#### [Dados de entrada]
^^^^^^^^^^^^^^^^

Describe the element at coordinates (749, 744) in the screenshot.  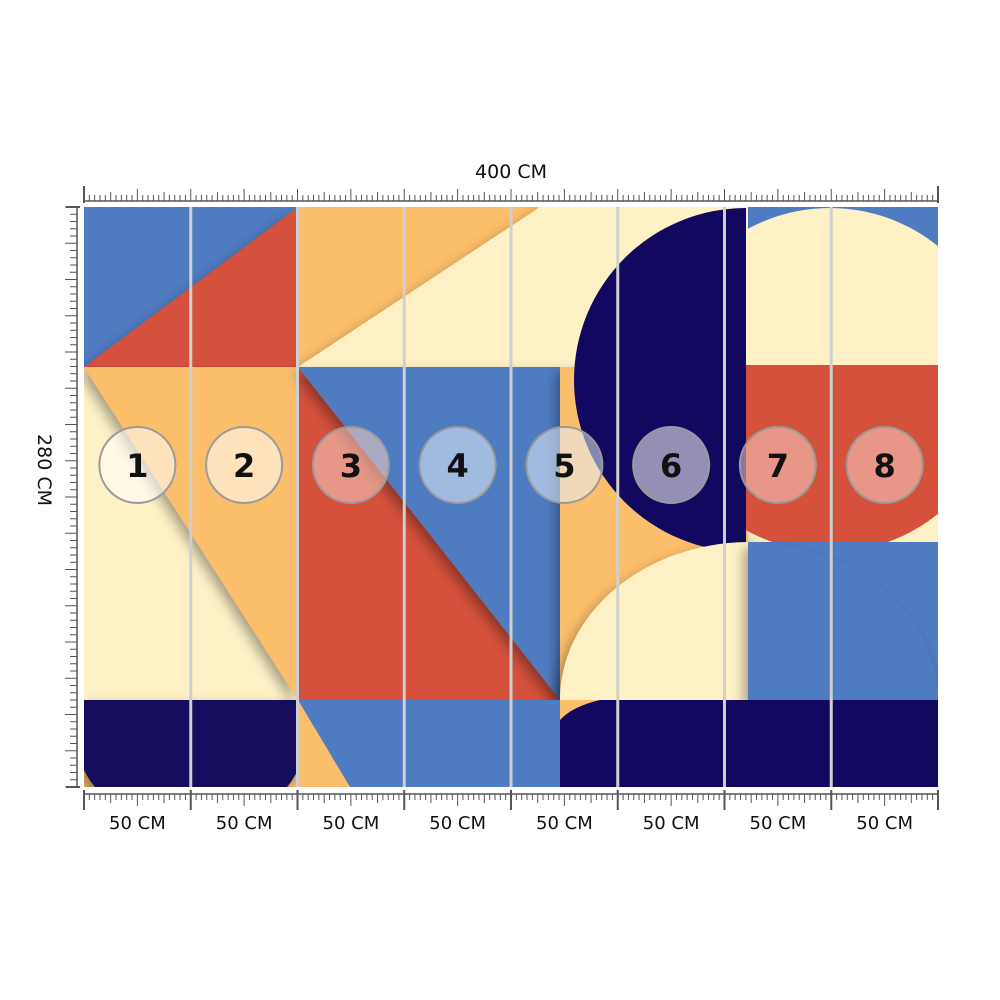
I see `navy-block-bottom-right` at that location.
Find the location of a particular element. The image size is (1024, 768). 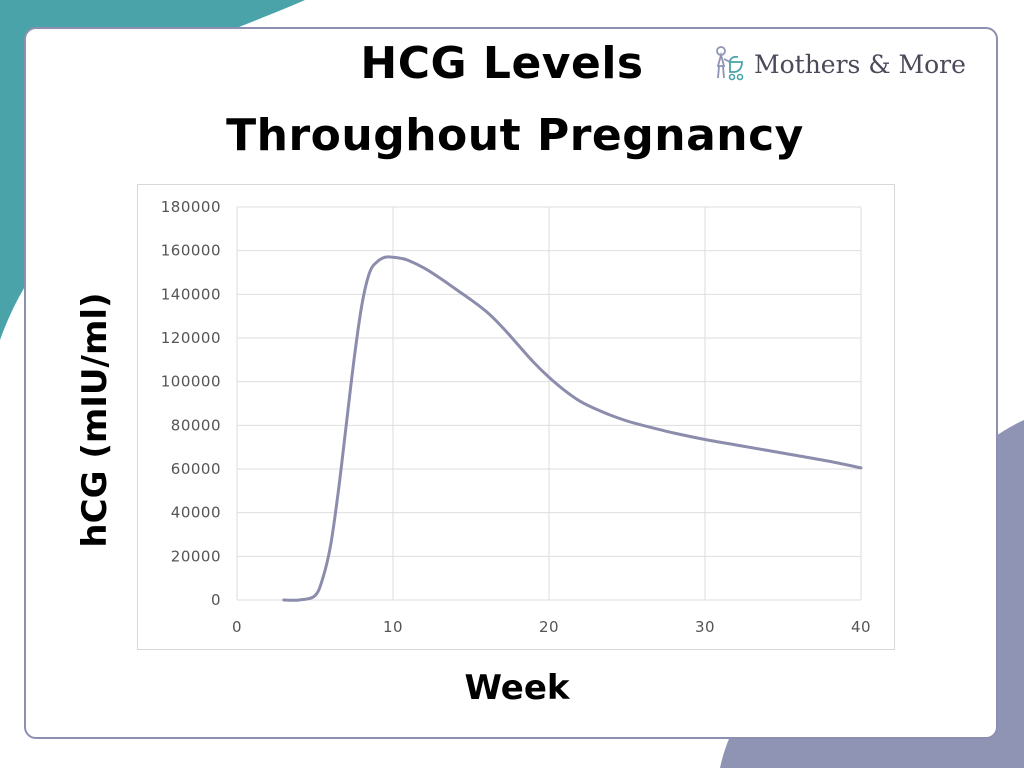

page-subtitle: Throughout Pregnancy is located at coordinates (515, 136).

^^^^^^^^^^^^^^^^

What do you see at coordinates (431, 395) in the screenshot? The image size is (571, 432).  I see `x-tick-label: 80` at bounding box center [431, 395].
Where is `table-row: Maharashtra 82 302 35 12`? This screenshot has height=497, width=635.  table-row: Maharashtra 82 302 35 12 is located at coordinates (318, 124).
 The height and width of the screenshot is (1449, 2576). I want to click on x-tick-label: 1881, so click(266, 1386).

^^^^^^^^^^^^^^^^

Selecione e copie cada linha acima que contenha a palavra "label". A diferença entre maiúsculas e minúsculas deve ser respeitada.

What do you see at coordinates (431, 395) in the screenshot? The image size is (571, 432).  I see `x-tick-label: 80` at bounding box center [431, 395].
 The height and width of the screenshot is (1449, 2576). I want to click on x-tick-label: 1881, so click(266, 1386).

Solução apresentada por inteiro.